Déjà, le 2 août, la communauté urbaine Marseille-Provence-Métropole (MPM) avait donné un sacré coup de pouce aux salariés en annonçant son achat du terrain, des bâtiments et des machines de Fralib, permettant ainsi la poursuite de la recherche d'une solution de reconversion industrielle du site (Le Monde du 4 août).
Lire : Le dossier Fralib en meilleure voie
NOUVEAU REBONDISSEMENT
La décision de l'inspecteur du travail constitue un nouveau rebondissement dans ce dossier. Après l'annulation, en 2011, par la justice, de deux plans de sauvegarde de l'emploi (PSE, équivalent du plan social), Unilever en avait engagé un troisième, le 7 mars 2012, validé cette fois par le tribunal de grande instance (TGI) de Marseille, le 20 avril 2012. Le comité d'entreprise (CE) a fait appel et l'audience doit se tenir mi-octobre. Le document signé par l'inspecteur du travail figurera en bonne place dans le dossier du CE.

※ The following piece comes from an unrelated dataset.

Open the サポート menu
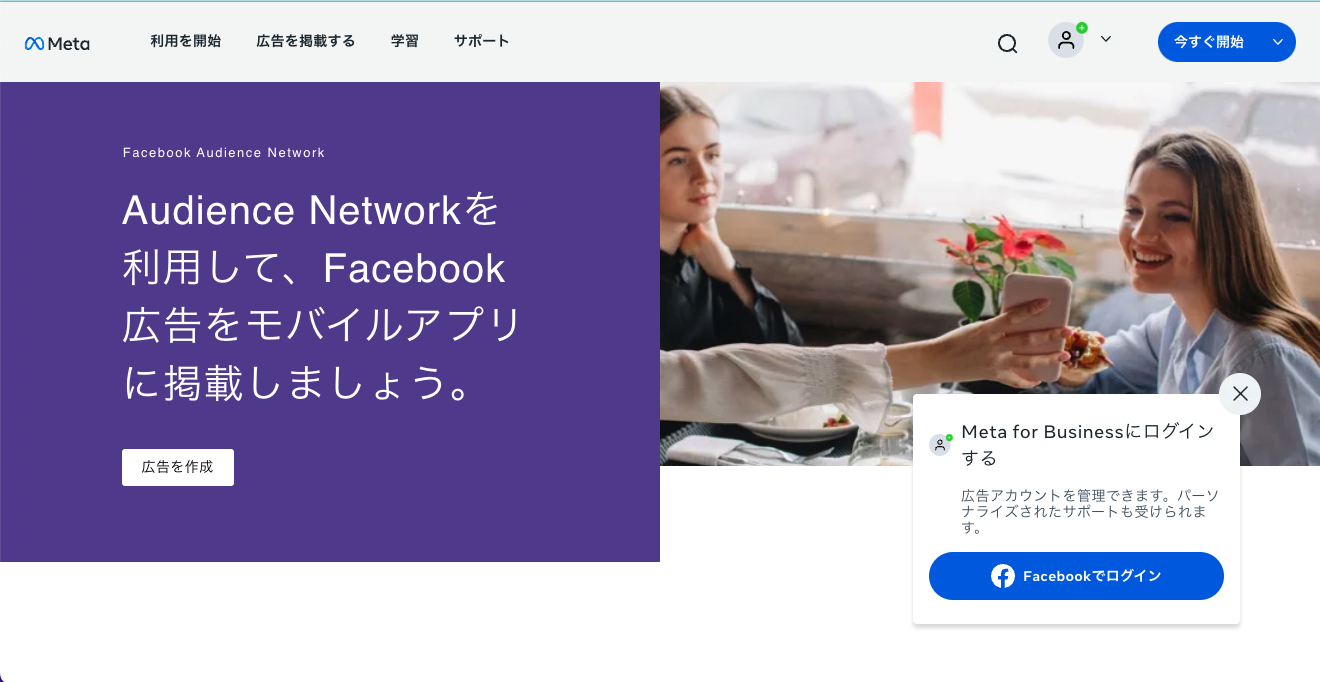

Il relève en effet une série d'irrégularités dans la procédure. Par exemple, l'effectif concerné par le PSE n'est pas l'effectif initial, en raison de départs négociés après l'annulation du deuxième PSE, le 17 novembre 2011, par la cour d'appel d'Aix-en-Provence. Or, dans ce contexte, ces transactions n'étaient pas légales, selon l'inspecteur. En outre, le CE n'a été ni consulté ni informé à ce sujet. Ces éléments constituent "un vice substantiel de nature à invalider la procédure de PSE sur laquelle s'appuient les demandes de licenciement des salariés protégés", écrit l'inspecteur du travail. Il note aussi que pour le troisième PSE, les données économiques transmises au CE datent de mars2011, voire de 2010. Le CE ne pouvait donc pas se prononcer "en connaissance de cause sur le projet de fermeture du site", souligne encore l'inspecteur.
Ces éléments avaient été mis en avant par les Fralib devant le TGI en avril 2012, qui ne les avait pas retenus. "Ils figuraient aussi dans la lettre d'observation de la direction régionale du travail que Xavier Bertrand a bloquée", pointe Olivier Leberquier, délégué syndical de Fralib. L'absence d'une telle lettre d'observation avait été l'un des arguments sur lesquels le TGI s'est appuyé pour valider le troisième PSE.
Le point le plus spectaculaire de la décision de l'inspecteur porte sur l'analyse du motif économique de la procédure. Le groupe avait justifié la fermeture par la nécessité de sauvegarder la compétitivité de sa branche d'activité "thés et infusions Europe de l'Ouest". Il invoquait la dégradation de ses parts de marché et des surcapacités. Toutefois, le groupe "demeure largement leader mondial" dans cette branche, constate l'inspecteur. En outre, les éléments comptables font apparaître que l'usine "dégage, au 31 décembre 2011, un résultat net après impôt de 2 444 751 euros et une trésorerie de 138 330 00 euros". Au final, Fralib "n'apporte pas la démonstration de la nécessité de procéder aux suppressions de postes", conclut l'inspecteur.
Interrogée, la direction d'Unilever indique qu'elle "va mettre en œuvre toutes les voies de recours" contre cette décision, auprès du ministère du travail ou du tribunal administratif.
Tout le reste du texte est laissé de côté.